Un deuxième volet de réflexion s’ouvre ici pour nous. Il touche à la signification et à la place de la convocation eucharistique et ses liens avec les différents lieux de proximité évangélisatrice. Il concerne la signification et la place du ministère sacerdotal et ses relations avec les autres ministères qu’ils soient ordonnés, institués ou reconnus, ainsi qu’avec l’ensemble des baptisés.

Entre la proximité du témoignage évangélique et le rassemblement de la communion du Christ, il y a un cordon nourricier, une relation vitale réciproque dont il est important de prendre soin. Il en va de même du lien au ministère des prêtres.

Le défi missionnaire de la proximité dans la communion de l’Église est au centre du questionnement de la nouvelle étape du renouvellement missionnaire de notre diocèse que nous allons commencer à vivre cette année. Nous interrogerons l’organisation actuelle de nos lieux d’Église : quelle vie nouvelle dans les paroisses et autres communautés d’Église ? Quels lieux de vie et de synodalité, de ressourcement et de partage favoriser la mission et la communion de l’Église en tenant compte de ses moyens ? La démarche interrogera aussi les acteurs de l’Église.
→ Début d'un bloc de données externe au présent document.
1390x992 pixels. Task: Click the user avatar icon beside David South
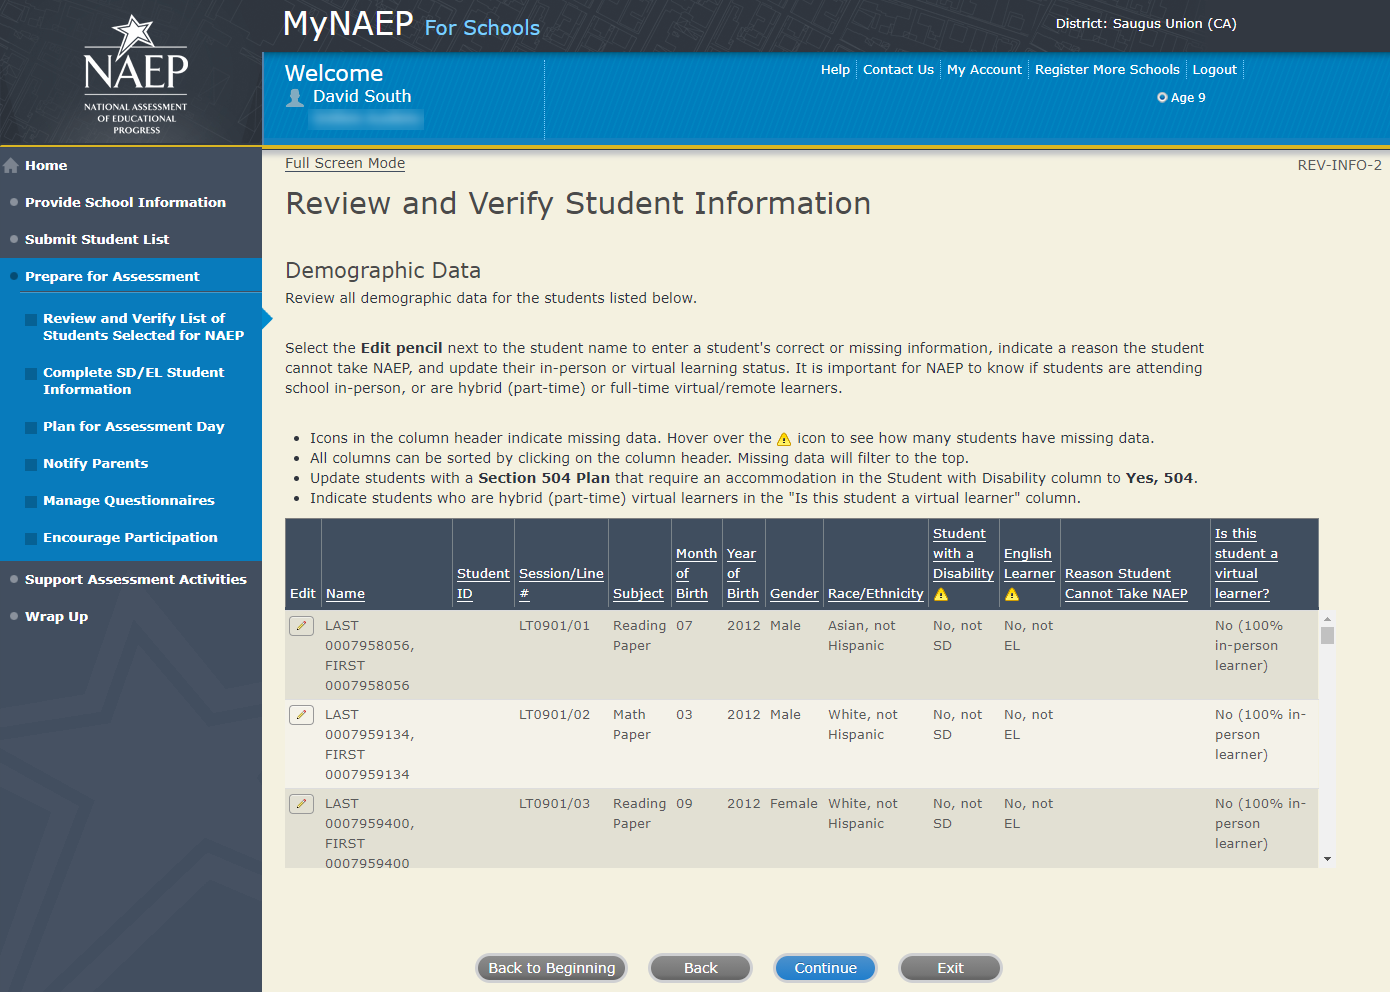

Comment rendre plus participant le Peuple de Dieu à la mission ?

Quelles missions donner aux prêtres, aux diacres et aux fidèles laïcs dans un territoire ?
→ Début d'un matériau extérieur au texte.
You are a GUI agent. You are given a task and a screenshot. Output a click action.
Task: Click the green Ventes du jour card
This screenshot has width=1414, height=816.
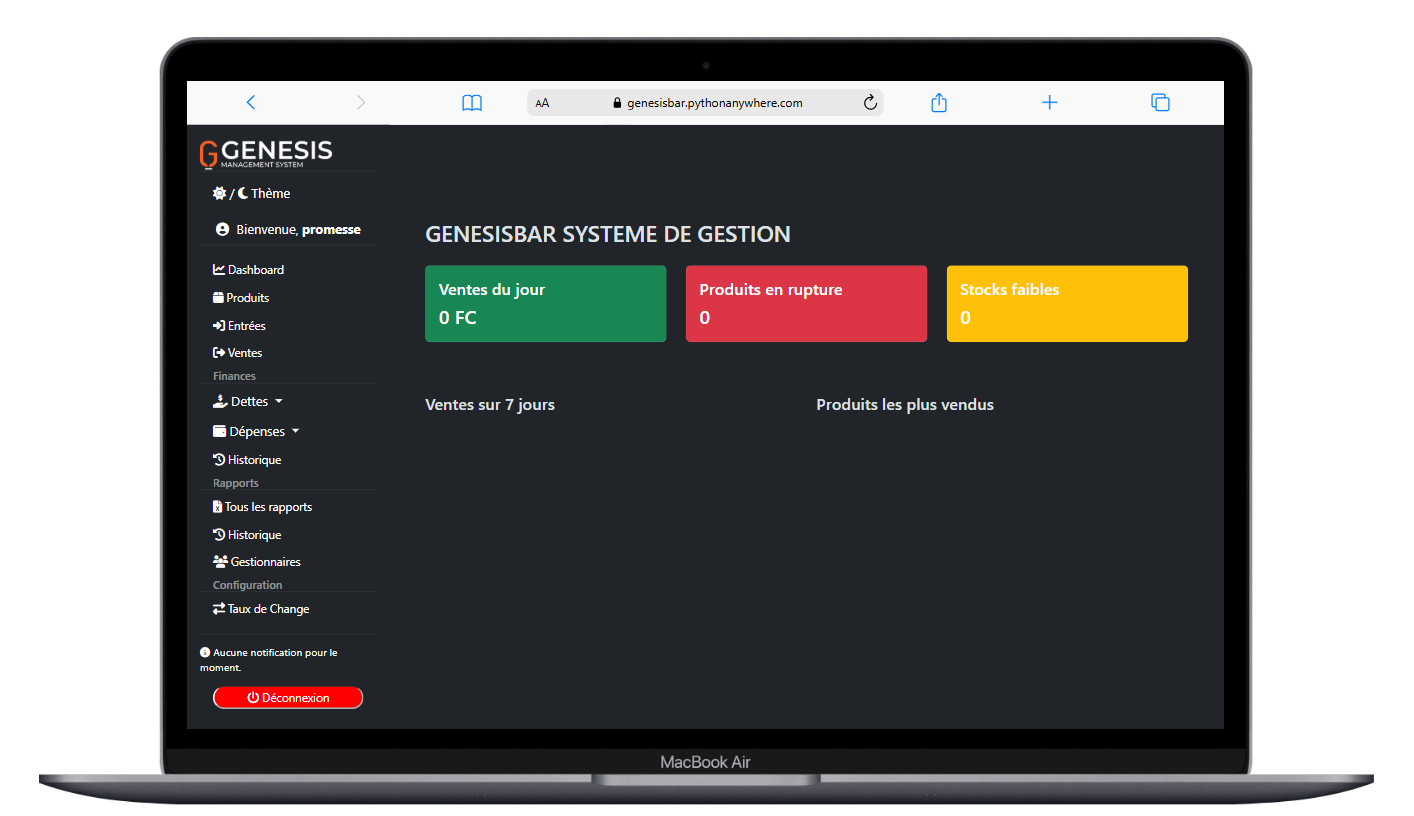(x=545, y=303)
Quels appels et quels changements à vivre dans le ministère des prêtres pour un regain de fécondité ? Quels modes de gouvernance mettre en place dans la diversité et l’articulation des ministères ? Quels appels vocationnels transmettre ?

Frères et sœurs, dans la communion diocésaine, je vous invite à vous avancer sans craintes sur ce chemin, portés par l’espérance en l’Esprit Saint, attentifs aux attentes spirituelles de notre temps, désireux de servir la mission de l’Évangile, engagés avec confiance dans le mouvement pascal de la mort à la vie.